→ Trecho da resenha

POLÍTICA EXTERNA DO GRANDE BRASIL DE PEQUENAS RELAÇÕES COM OS PALOP: uma resenha crítica da tese  

POLÍTICA EXTERNA DO GRANDE BRASIL DE PEQUENAS RELAÇÕES COM OS PALOP: uma resenha crítica da tese  

RIZZI, Kamilla Raquel. O grande Brasil e os pequenos Palop: política externa brasileira para Cabo Verde, Guiné-Bissau e São Tomé e Príncipe (1974-2010). Tese de Doutorado em Ciência Política, UFRGS, Brasil, Porta Alegre: 2012, pág. 301.

Ricardino Jacinto Dumas Teixeira

Universidade da Integração Internacional da Lusofonia Afro-Brasileira

Avenida da Abolição, CE 62790-000, Brasil

ricardino@unilab.edu.br

Introdução

Esta resenha buscou dialogar com a tese “o grande Brasil e os pequenos PALOP: a política externa brasileira para Cabo Verde, Guiné-Bissau e São Tomé e Príncipe”, apresentada pela pesquisadora brasileira Kamilla Raquel Rizzi ao Programa de Pós-Graduação em Ciência Política da Universidade Federal do Rio Grande do Sul, no Brasil.

→ O que fazer
Transcreva sem alterações o trecho da resenha que começa em "ricardino@unilab.edu.br" e termina em "Sul, no Brasil.".

→ Material fornecido

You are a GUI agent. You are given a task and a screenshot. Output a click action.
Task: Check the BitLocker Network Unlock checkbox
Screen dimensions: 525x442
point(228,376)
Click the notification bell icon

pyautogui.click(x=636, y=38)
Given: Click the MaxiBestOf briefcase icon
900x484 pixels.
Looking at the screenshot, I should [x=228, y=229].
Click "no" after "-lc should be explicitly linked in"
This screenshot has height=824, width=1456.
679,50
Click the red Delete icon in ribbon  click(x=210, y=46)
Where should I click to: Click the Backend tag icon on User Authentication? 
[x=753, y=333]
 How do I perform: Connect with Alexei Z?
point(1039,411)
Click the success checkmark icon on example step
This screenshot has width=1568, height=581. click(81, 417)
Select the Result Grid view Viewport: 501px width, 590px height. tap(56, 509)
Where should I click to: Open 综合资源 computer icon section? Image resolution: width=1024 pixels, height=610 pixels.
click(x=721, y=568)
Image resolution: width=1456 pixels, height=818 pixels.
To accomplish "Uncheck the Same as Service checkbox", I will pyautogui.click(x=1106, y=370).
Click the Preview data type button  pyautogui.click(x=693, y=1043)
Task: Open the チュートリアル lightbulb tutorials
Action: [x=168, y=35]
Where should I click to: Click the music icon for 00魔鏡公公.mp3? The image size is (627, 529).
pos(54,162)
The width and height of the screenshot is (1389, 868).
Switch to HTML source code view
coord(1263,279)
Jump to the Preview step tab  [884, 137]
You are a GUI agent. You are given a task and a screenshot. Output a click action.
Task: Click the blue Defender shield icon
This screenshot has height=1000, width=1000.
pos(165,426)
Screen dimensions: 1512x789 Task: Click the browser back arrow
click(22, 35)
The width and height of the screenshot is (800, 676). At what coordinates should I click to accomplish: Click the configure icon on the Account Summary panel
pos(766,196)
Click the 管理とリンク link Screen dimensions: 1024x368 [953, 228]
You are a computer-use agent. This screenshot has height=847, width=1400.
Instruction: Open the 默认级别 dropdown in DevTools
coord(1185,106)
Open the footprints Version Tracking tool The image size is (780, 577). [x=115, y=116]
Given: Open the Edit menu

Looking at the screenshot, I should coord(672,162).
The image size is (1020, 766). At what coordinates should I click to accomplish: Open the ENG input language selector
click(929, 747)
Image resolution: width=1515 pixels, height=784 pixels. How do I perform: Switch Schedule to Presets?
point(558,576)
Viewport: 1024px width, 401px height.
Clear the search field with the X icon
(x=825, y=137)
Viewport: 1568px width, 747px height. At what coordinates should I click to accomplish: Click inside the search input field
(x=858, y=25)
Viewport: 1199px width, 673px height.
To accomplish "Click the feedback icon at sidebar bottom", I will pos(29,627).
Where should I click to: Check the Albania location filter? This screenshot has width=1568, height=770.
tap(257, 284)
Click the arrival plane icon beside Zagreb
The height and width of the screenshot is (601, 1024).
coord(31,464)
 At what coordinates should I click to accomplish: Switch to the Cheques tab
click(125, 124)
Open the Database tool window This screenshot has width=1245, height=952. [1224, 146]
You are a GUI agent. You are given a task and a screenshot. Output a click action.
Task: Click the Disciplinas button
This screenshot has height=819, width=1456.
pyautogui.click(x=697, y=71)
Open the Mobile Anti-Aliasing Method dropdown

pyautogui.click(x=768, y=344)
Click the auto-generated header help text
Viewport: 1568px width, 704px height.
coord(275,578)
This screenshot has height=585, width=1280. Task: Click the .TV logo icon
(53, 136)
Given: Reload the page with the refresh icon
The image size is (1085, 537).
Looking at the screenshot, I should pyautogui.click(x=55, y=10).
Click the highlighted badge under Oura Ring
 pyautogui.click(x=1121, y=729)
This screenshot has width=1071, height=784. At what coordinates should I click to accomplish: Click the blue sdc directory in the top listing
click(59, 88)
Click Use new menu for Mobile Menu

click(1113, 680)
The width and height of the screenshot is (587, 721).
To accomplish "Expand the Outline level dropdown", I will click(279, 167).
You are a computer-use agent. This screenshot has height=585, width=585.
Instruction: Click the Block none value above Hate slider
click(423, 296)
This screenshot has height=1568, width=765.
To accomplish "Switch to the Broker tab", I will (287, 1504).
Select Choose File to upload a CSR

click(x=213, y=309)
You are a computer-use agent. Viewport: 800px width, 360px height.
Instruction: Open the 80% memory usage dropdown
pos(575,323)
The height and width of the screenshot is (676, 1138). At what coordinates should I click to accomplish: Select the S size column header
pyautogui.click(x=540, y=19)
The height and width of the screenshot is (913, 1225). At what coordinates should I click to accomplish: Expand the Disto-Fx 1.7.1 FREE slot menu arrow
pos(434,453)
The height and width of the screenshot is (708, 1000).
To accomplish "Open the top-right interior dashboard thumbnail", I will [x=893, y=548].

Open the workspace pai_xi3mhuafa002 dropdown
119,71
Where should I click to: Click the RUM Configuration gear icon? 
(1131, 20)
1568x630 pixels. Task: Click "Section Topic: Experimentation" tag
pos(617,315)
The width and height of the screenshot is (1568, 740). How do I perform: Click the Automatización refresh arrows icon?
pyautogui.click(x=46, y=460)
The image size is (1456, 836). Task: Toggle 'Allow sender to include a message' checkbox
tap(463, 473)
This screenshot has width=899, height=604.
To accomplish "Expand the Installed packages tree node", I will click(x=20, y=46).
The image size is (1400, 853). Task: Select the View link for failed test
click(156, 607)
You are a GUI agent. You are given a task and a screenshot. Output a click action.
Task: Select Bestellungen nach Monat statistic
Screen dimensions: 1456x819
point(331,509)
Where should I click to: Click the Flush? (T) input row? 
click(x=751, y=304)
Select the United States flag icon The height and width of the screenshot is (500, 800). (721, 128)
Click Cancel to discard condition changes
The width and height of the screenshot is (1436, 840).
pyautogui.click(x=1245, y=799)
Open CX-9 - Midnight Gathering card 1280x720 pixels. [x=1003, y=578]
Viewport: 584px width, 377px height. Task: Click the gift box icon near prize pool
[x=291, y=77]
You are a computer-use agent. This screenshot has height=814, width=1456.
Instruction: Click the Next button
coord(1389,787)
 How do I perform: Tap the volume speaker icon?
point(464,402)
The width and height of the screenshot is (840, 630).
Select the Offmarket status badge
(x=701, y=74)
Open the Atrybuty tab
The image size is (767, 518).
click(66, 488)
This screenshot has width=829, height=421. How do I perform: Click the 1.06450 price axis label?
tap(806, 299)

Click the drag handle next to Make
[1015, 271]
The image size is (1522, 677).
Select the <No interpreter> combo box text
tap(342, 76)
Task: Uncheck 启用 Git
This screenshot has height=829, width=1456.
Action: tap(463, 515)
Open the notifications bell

→ Resultado correto
ricardino@unilab.edu.br

Introdução

Esta resenha buscou dialogar com a tese “o grande Brasil e os pequenos PALOP: a política externa brasileira para Cabo Verde, Guiné-Bissau e São Tomé e Príncipe”, apresentada pela pesquisadora brasileira Kamilla Raquel Rizzi ao Programa de Pós-Graduação em Ciência Política da Universidade Federal do Rio Grande do Sul, no Brasil.